The European Union (EU), the mission's main funder, wants major structural reform and the African Union (AU) wants to widen the range of countries involved in the mission.
In March, the UN Security Council is due to decide the fate of the mission: whether it will survive or be given a wider mandate (AC Vol 63 No 1, Farmajo's dangerous trade-off & Vol 63 No 3, The on-off elections are back on). The troop-contributing countries, Kenya, Uganda, Burundi, Ethiopia and Djibouti, have asked for Amisom to be transformed into a multi-dimensional force, which Somalia has refused.
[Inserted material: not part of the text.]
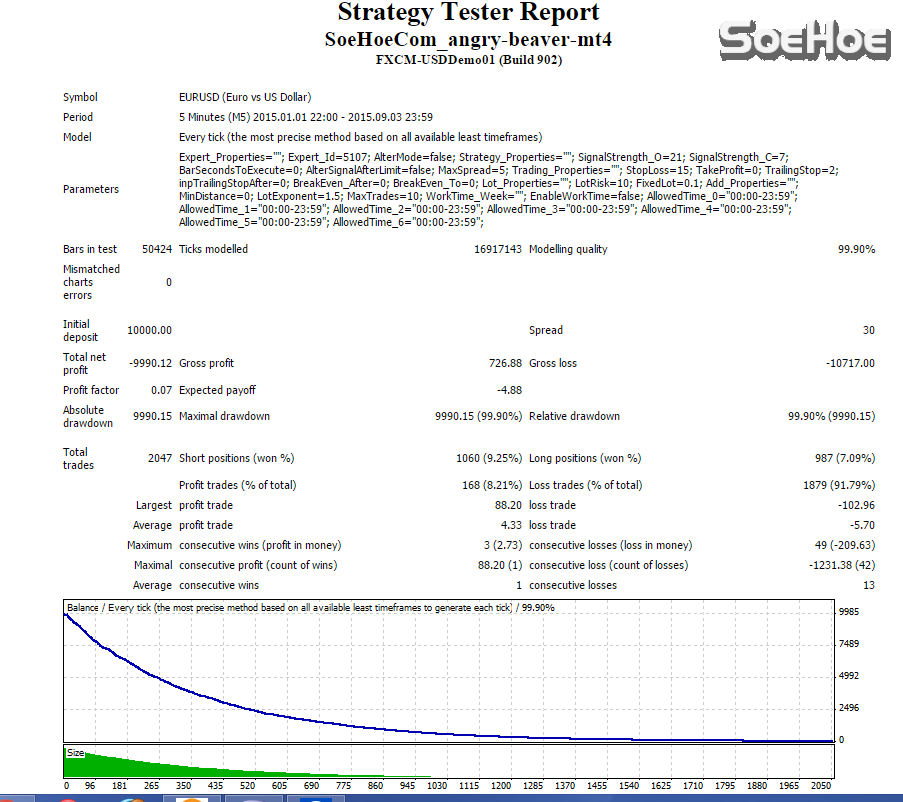
Task: Click the Total trades 2047 value
Action: [159, 458]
Tunisian, Rwandan and Egyptian troops are set to join the mission.
President Farmajo had initially rejected AU proposals to create an African Union Transitional Mission in Somalia (ATMIS) with a similar mandate to Amisom. That mission would prepare the transition and hand over security duties to Somalia in 2023 – a timetable few regard as realistic.
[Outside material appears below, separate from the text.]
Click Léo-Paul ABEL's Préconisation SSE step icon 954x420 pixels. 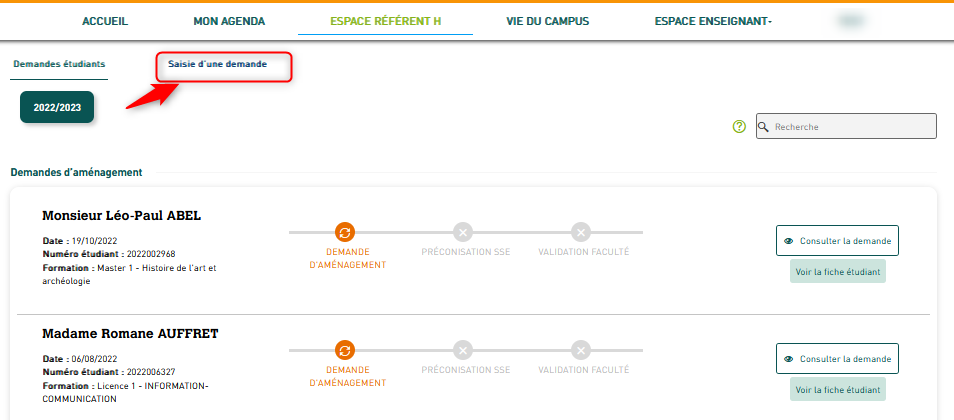(x=462, y=232)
Josep Borrell, the EU's High Representative for Foreign Affairs, says that Brussels will no longer fund the Mission based on its old structure that focused on combat and troops on the ground. Instead, he wants more emphasis on rebuilding political and security institutions.
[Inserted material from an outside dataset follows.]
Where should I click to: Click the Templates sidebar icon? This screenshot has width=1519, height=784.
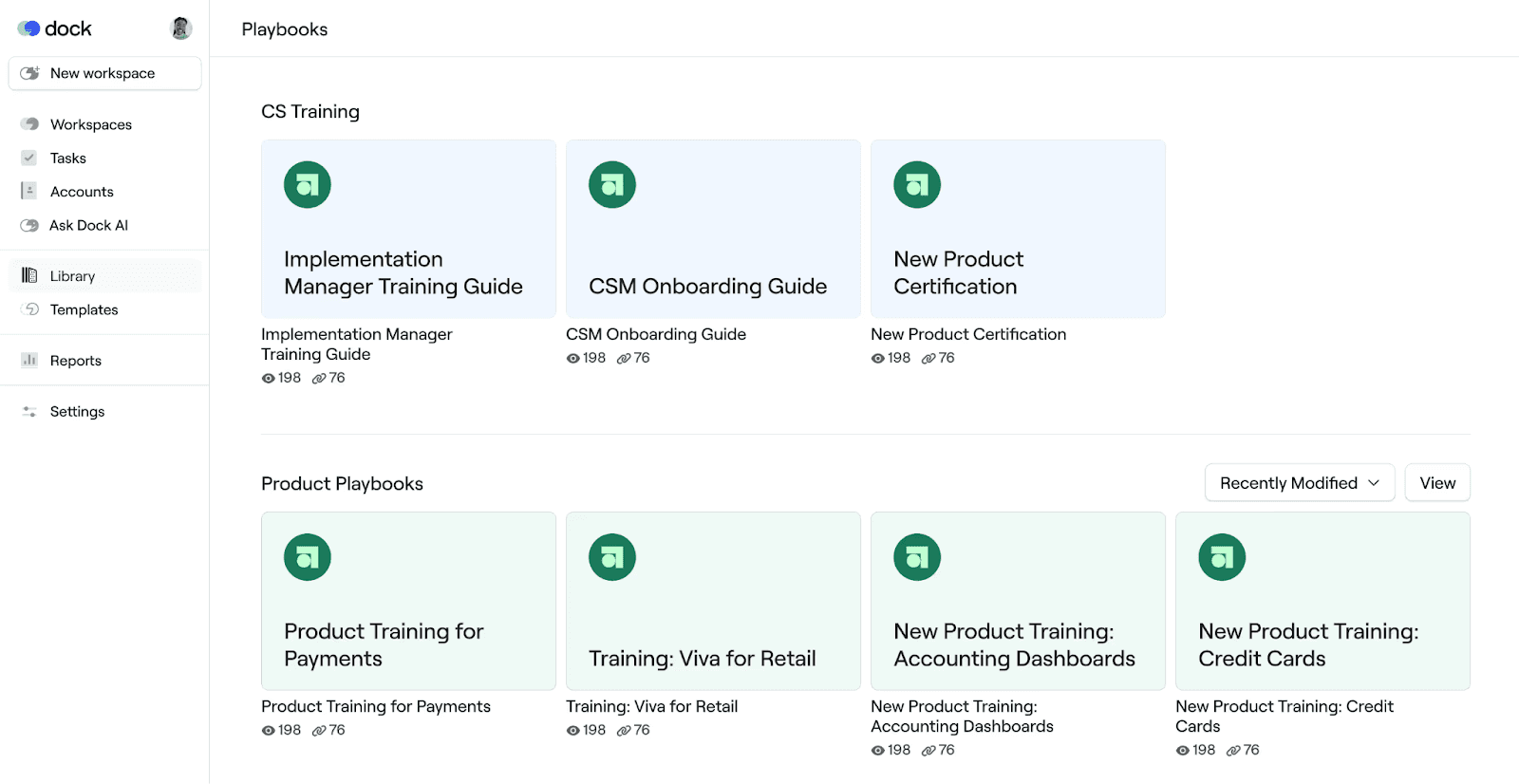[x=29, y=309]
'These efforts – financial effort on one side and military effort on the other – have not given enough results and I think that Amisom has to be reviewed,' said Borrell during a two-day trip to East Africa in the week ending 5 February.
Funding pressures over the mission's mandate and expiry dates have also prompted arguments over troop numbers. The EU, which has been funding 90% of the mission's operational budget, cut troop allowances by 20% in 2016, while delayed payments triggered threats by troop-contributing countries to pull out.
There are also more questions about the effectiveness of the Amisom mission in fighting Al Shabaab, particularly in the countryside in south-central Somalia. Local people accused of collaborating with Amisom are often directly targeted.
After a decade and a half some officials see Amisom more as a holding force rather than an effective counter-insurgency operation. 'We don't want to abandon Somalia. We don't want to stop financing Amisom, but we need to review how it works in order to ensure that results are better,' said Borrell.